Doug Sprankling doesn't pull any punches when it comes to the new SAT. "I'm not that big a fan," says the junior at Davis (Calif.) Senior High School. He is just one of the uneasy students facing a much-revamped version of the test that 330,000 high schoolers will take for the first time on March 12. It's not that he thinks the exam is going to be harder, necessarily. It's just going to be so different. "The old one was such an institution in high school culture," says Sprankling: Get a 1600, earn a shot at Harvard. "We all know what it means."

But the prospect of an entirely new exam--with three sections now boosting the perfect score to a more mysterious 2400--makes Sprankling and his classmates feel like guinea pigs. "Everyone's always freaking out about this test," says Mallory Richards, a junior at Davis who will be tackling the SAT for the first time in May. "Being the lab rats--well, that reinforces the overreaction."

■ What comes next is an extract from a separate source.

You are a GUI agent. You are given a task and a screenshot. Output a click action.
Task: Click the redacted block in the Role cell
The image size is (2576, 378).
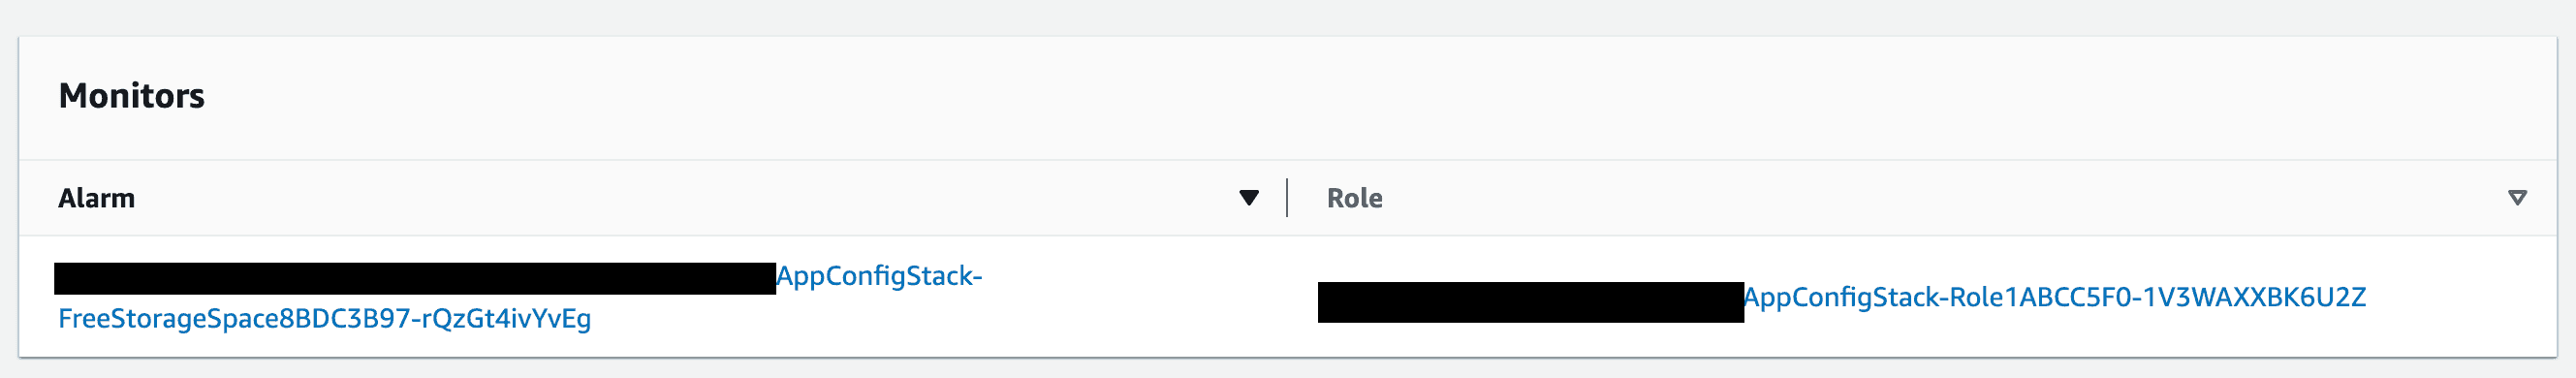[1530, 302]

And believe her when she says the new SAT has gotten quite a reaction. Some 2.2 million students take the country's most popular college entrance exam each year, and this year's group, more than most, seems to be scrambling for answers. Kaplan Test Prep, one of the biggest companies offering SAT prep, is reporting a 78 percent increase in the number of students signing up for its practice tests this year. But as Saturday's test takers prepare to sharpen their No. 2 pencils, many are still wondering just what will be on this new exam, why it changed in the first place--and what exactly colleges and universities are going to do with it.

What students will encounter on Saturday is the biggest change the SAT has undergone in at least a generation. The verbal section has been dramatically rejiggered: Analogies--lambasted for years by test critics who felt they emphasized word memorization over analytical skills--have been dropped. Short reading passages have been added, and the entire section has been renamed "Critical Reading" to reflect its new emphasis. The math section, too, has been changed, with the elimination of quantitative comparison questions in favor of more advanced math.

Extra credit. Stealing the spotlight, though, is the test's new writing component. The 60-minute section includes multiple-choice questions on improving sentences and identifying errors in diction or grammar, as well as a 25-minute essay, which accounts for 30 percent toward the 800-point total. The essays will be graded on a scale of 1 to 6 by some 10,000 high school English teachers and college professors trained to evaluate students' work.

Why all the changes now? Critics have long said that the exam was too focused on IQ instead of achievement, too gimmicky, and too vulnerable to test-prep and that too many minorities struggled to score as well as whites. The College Board, which owns the test, insists that it has been mulling over how to respond to these critiques for years but that, especially when it came to writing, the technology was never available to grade over 2 million tests taken all over the country.